Und doch steckt in der Corona-Krise auch eine Chance. Denn die öffentliche Aufmerksamkeit für die niedrigbezahlten Berufe aus dem Bereich der Daseinsvorsorge war schon lange nicht mehr so hoch. Diese Anerkennung der ersten Pandemie-Monate darf sich nicht verflüchtigen. Es gilt nun, sie in einen nachhaltigen Sinneswandel zu überführen. Hin zu einer Wertschätzung, die aus mehr als ideellem Applaus und Einmalzahlungen besteht. Zeitgleich mit der Forderung nach Corona-Prämien hat ver.di deshalb schon im März 2020 angekündigt, sich auch nach der Pandemie gemeinsam mit den Beschäftigten für bessere Arbeitsbedingungen in den systemrelevanten Berufen einzusetzen. Denn die unfreiwilligen Heldinnen und Helden müssen ebenso geschützt werden wie alle anderen Beschäftigten. Und das geht am besten mit Tarifverträgen. Sie sichern gute Löhne und Gehälter und sorgen dafür, dass die Wertschätzung finanziell spürbar ist. Und zwar dauerhaft.

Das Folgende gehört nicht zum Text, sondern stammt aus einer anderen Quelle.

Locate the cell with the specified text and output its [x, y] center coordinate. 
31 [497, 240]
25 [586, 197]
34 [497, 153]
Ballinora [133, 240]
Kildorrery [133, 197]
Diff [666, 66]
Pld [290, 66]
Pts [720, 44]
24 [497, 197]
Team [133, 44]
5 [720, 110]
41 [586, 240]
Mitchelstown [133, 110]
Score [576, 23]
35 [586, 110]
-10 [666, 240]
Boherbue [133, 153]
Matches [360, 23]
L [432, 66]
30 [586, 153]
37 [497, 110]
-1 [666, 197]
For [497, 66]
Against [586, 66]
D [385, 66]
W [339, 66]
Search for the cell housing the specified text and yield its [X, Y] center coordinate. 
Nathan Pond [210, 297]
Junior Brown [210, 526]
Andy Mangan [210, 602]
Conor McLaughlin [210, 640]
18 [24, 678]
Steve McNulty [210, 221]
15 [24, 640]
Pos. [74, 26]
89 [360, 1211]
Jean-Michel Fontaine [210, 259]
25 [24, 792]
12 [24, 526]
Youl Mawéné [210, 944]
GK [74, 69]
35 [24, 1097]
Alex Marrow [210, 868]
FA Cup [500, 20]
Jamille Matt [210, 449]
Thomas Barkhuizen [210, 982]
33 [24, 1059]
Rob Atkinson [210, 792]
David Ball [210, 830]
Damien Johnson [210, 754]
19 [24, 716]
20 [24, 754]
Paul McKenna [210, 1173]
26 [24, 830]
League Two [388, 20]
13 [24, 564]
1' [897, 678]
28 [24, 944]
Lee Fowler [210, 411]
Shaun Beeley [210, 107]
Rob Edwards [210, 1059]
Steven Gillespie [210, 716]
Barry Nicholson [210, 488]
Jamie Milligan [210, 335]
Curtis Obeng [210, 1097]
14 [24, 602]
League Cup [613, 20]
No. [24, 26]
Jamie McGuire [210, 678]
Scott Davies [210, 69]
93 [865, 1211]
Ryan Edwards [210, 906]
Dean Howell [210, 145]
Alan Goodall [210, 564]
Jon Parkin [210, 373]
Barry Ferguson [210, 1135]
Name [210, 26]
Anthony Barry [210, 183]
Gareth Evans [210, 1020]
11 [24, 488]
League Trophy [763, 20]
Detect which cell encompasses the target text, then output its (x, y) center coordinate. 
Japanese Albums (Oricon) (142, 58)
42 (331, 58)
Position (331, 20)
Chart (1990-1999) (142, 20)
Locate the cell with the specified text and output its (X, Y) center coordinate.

Um diesem Ziel näher zu kommen, müssen Arbeitgeber und Politik mit den Gewerkschaften an einem Strang ziehen. Die Tarifverhandlungen von ver.di mit der Bundesvereinigung der Arbeitgeber in der Pflegebranche weisen in die richtige Richtung. Denn einmal verhandelt, soll dieser Tarifvertrag in der Folge von Arbeitsminister Hubertus Heil (SPD) auf die gesamte Altenpflege erstreckt werden. Darüber hinaus bleiben bereits existierende, bessere Tarifverträge weiter bestehen. Ein Modell, das auch für andere systemrelevante und damit unverzichtbare Berufe denkbar ist. Denn das Label systemrelevant muss zukünftig gleichbedeutend sein mit fairer Bezahlung und guten Rahmenbedingungen. Alles andere wäre ein echter Grund das Wort 'systemrelevant' zum Unwort des Jahres zu küren.